Thomas Dick, black-and white photographs, 1910, installation view, EMST—National Museum of Contemporary Art, Athens, documenta 14, photo: Yiannis Hadjiaslanis

Installation including twenty black-and white-photographs (1910) and archival materials from the Thomas Dick Collection, Australian Museum, Sydney, installation view, Museum für Sepulkralkultur, Kassel, documenta 14, photo: Liz Eve

Thomas Dick was an amateur photographer who photographed members of the Birpai community in the early decades of the twentieth century. Dick had a consistency in style, yet his work was not a record of the life of Birpai people, but rather a staged projection of the photographer’s idea of what this particular community’s life was like in the 1800s. A key reference in the presentation is the research undertaken by John Heath, whose relatives were included in Dick’s original photographs. As Heath’s statement illustrates, he inquires how one can look at such colonial historical resources and records differently and more inclusively.

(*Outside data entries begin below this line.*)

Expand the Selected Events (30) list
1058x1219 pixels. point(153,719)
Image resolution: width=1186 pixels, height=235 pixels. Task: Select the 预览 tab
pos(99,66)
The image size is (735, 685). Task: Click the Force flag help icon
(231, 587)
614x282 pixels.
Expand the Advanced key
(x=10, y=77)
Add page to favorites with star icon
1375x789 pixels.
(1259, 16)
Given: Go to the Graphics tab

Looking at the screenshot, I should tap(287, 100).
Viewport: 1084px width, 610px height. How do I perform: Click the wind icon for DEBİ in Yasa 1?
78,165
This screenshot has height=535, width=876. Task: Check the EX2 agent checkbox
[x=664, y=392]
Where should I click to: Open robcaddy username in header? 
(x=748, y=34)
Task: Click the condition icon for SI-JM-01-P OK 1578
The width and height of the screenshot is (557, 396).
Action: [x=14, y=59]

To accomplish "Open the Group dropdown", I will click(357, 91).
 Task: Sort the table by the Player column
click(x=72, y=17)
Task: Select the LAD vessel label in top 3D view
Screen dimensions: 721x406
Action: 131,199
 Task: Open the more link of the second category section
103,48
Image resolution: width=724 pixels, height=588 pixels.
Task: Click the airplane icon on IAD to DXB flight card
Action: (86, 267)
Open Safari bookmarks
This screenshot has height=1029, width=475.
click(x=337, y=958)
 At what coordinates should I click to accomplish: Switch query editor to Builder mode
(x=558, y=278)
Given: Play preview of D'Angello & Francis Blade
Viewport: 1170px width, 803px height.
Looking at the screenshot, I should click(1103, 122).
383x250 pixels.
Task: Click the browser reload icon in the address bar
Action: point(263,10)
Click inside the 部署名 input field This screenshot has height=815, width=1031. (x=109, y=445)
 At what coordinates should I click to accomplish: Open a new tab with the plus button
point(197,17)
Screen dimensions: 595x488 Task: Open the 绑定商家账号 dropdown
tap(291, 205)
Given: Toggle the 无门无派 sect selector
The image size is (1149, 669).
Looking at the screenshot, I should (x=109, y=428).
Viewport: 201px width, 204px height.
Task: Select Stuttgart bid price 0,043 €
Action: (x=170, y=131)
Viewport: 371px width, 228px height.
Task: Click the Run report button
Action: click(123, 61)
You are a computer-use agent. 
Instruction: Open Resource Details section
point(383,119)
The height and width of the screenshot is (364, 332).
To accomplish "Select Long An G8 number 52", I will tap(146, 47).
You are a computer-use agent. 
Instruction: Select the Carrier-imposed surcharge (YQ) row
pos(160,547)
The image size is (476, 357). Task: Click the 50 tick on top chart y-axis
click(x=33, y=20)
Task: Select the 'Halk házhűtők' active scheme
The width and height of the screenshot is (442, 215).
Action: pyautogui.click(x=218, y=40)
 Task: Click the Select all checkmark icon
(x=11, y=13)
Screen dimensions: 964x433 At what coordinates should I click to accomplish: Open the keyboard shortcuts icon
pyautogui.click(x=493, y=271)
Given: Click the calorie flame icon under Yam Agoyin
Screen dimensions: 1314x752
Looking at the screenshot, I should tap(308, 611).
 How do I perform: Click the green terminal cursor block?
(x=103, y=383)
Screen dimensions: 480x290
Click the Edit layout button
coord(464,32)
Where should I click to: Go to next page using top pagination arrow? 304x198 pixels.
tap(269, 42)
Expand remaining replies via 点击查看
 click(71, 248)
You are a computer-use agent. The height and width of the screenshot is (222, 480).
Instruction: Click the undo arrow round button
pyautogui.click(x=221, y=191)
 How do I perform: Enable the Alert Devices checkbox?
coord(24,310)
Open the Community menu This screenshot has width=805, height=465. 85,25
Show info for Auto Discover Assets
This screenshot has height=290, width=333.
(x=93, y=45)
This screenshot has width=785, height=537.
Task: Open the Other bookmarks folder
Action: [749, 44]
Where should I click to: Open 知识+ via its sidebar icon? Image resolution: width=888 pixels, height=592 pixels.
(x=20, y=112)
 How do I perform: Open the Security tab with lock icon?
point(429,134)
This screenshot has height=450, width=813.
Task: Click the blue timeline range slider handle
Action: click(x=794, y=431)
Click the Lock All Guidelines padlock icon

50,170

The aim is to present a display that covers both the artistic work of Dick but also gives the opportunity to the community to tell their own story, in this case through the work of Heath. It is a reversal of hierarchy where, by empowering the community to comment on the photographs of Dick, the very community becomes the subject rather than the object of the photographic lenses. All in all, it enables Birpai to speak of contemporary realities of the people in Australia.